[Dataset entries]
╭──

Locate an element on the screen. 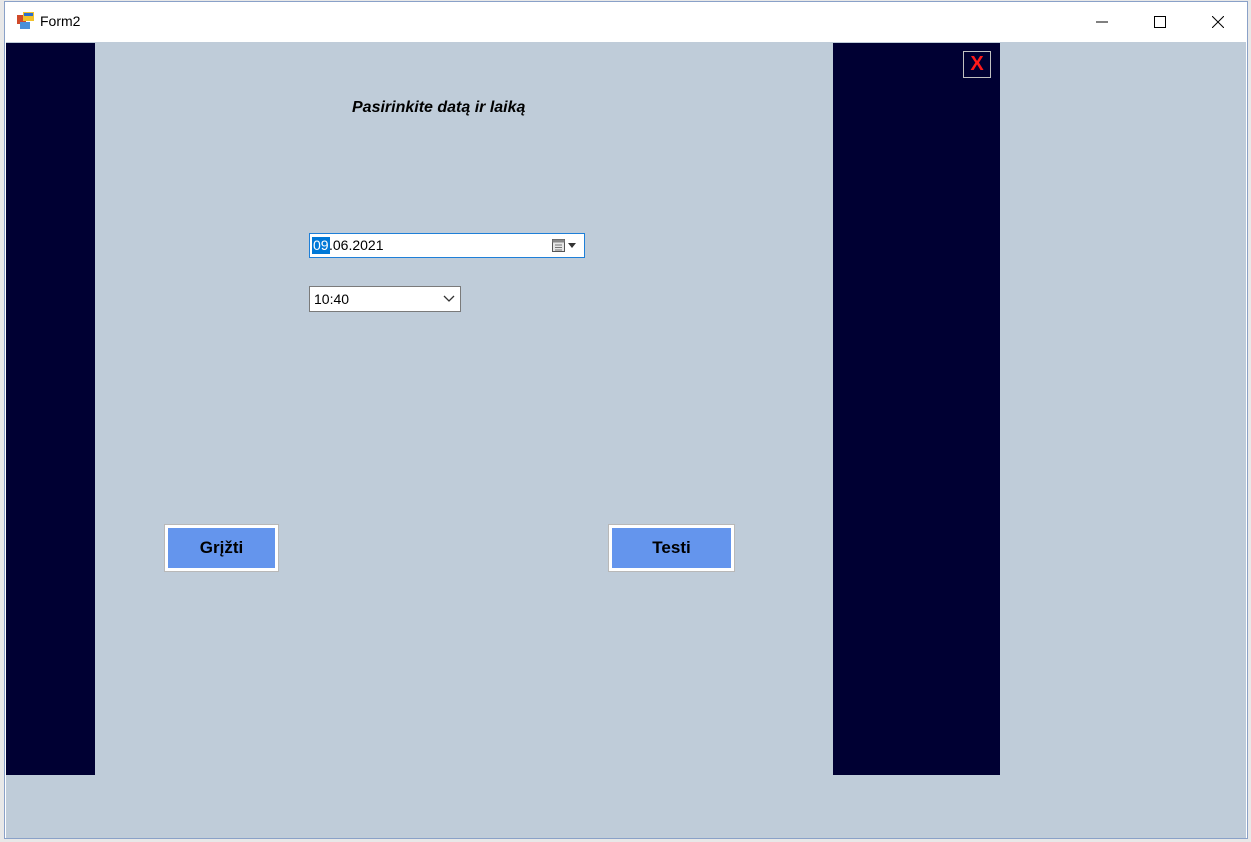 This screenshot has width=1251, height=842. close-icon is located at coordinates (1218, 22).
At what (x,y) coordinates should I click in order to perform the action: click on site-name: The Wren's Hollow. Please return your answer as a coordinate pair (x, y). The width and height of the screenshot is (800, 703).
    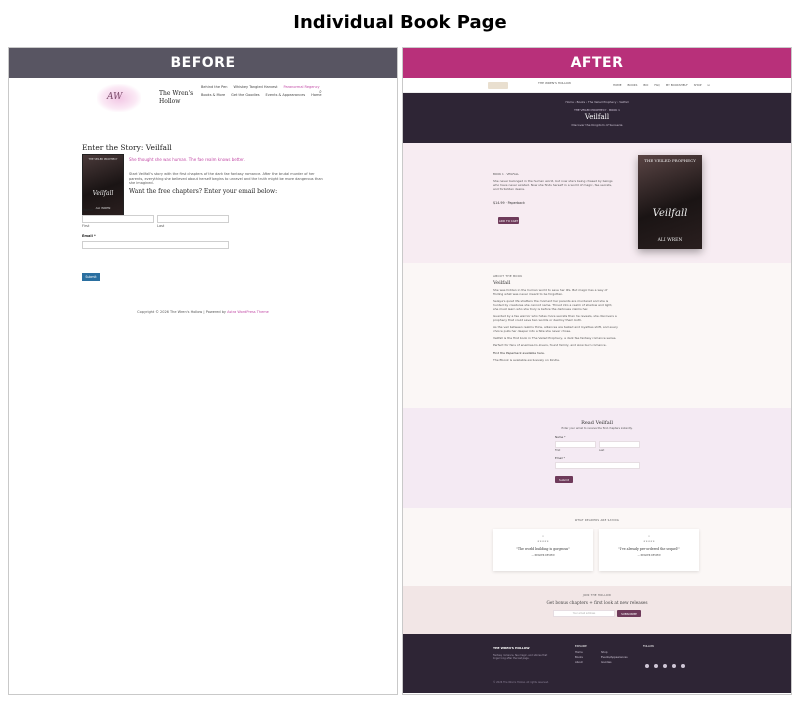
    Looking at the image, I should click on (179, 98).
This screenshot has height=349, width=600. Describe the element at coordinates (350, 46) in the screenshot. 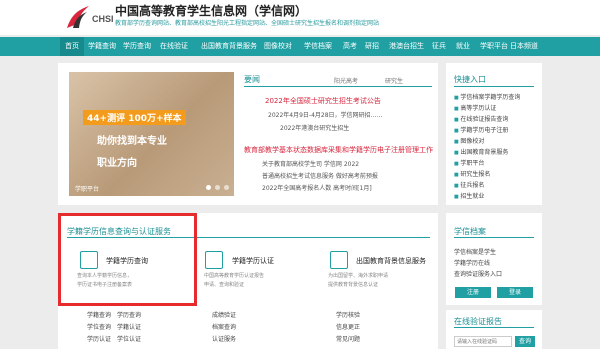

I see `nav-gaokao: 高考` at that location.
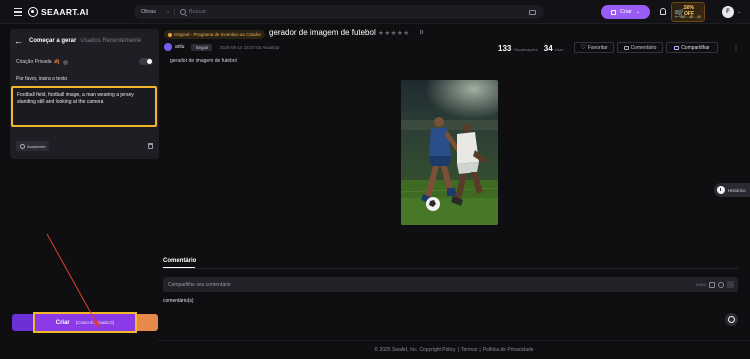  I want to click on generate-button-label: Criar, so click(62, 322).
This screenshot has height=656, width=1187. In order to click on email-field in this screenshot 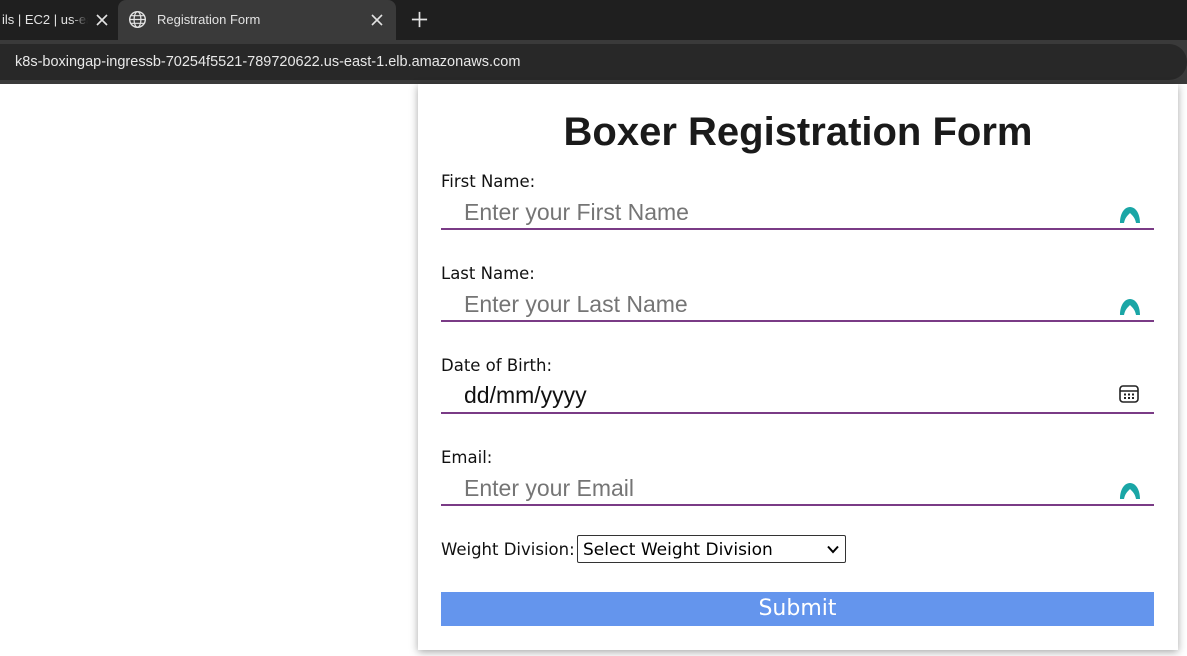, I will do `click(798, 489)`.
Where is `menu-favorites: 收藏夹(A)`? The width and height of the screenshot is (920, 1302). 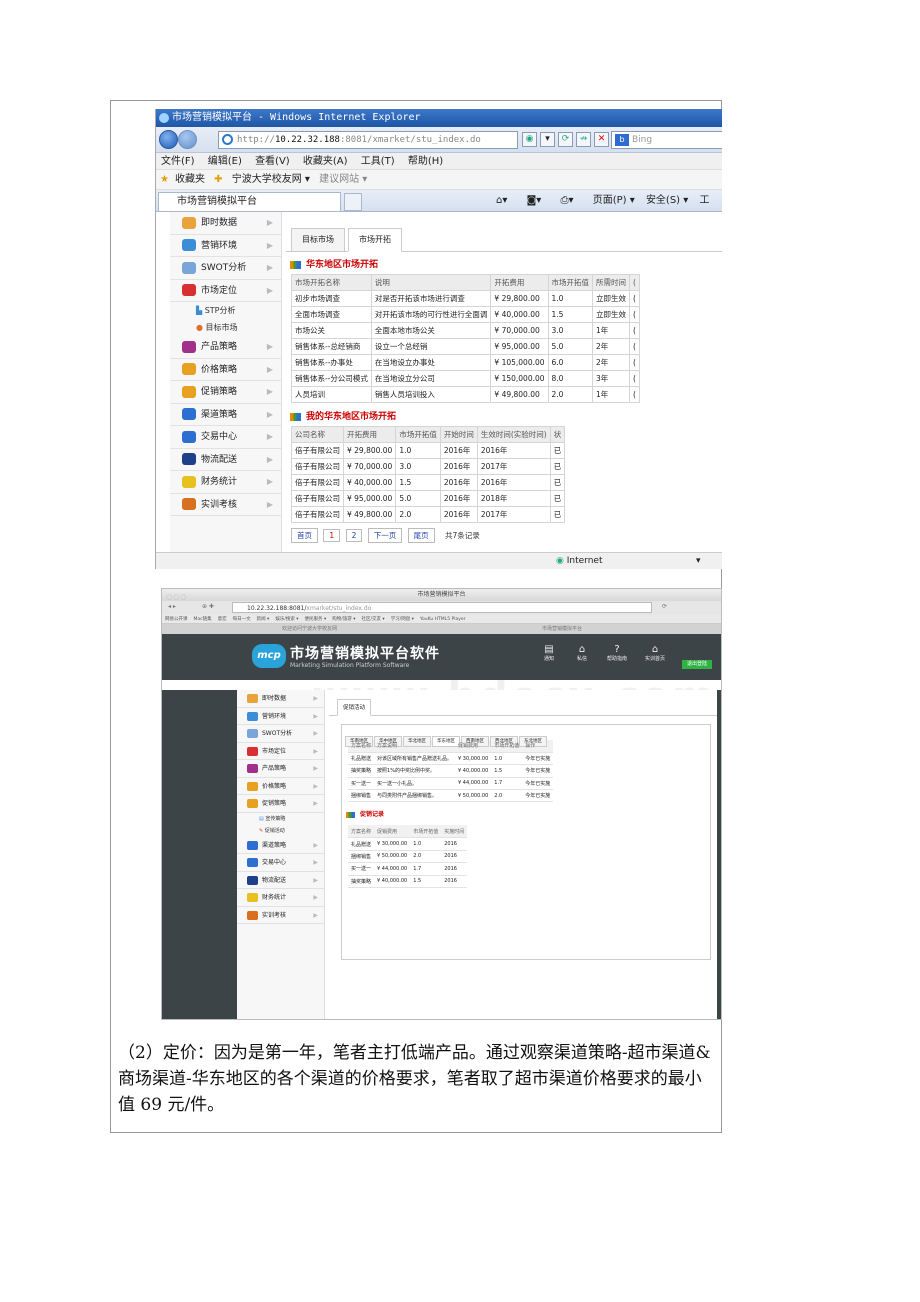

╰──

> **DIRECTIONS**:
From the records above, pull out every line that contains the word "should" and copy each one in full. Match the case exactly.

> **EXERCISE RESPONSE**:
At what (x,y) coordinates should I click in order to perform the action: click on site-name: The Wren's Hollow. Please return your answer as a coordinate pair (x, y). The width and height of the screenshot is (800, 703).
    Looking at the image, I should click on (179, 98).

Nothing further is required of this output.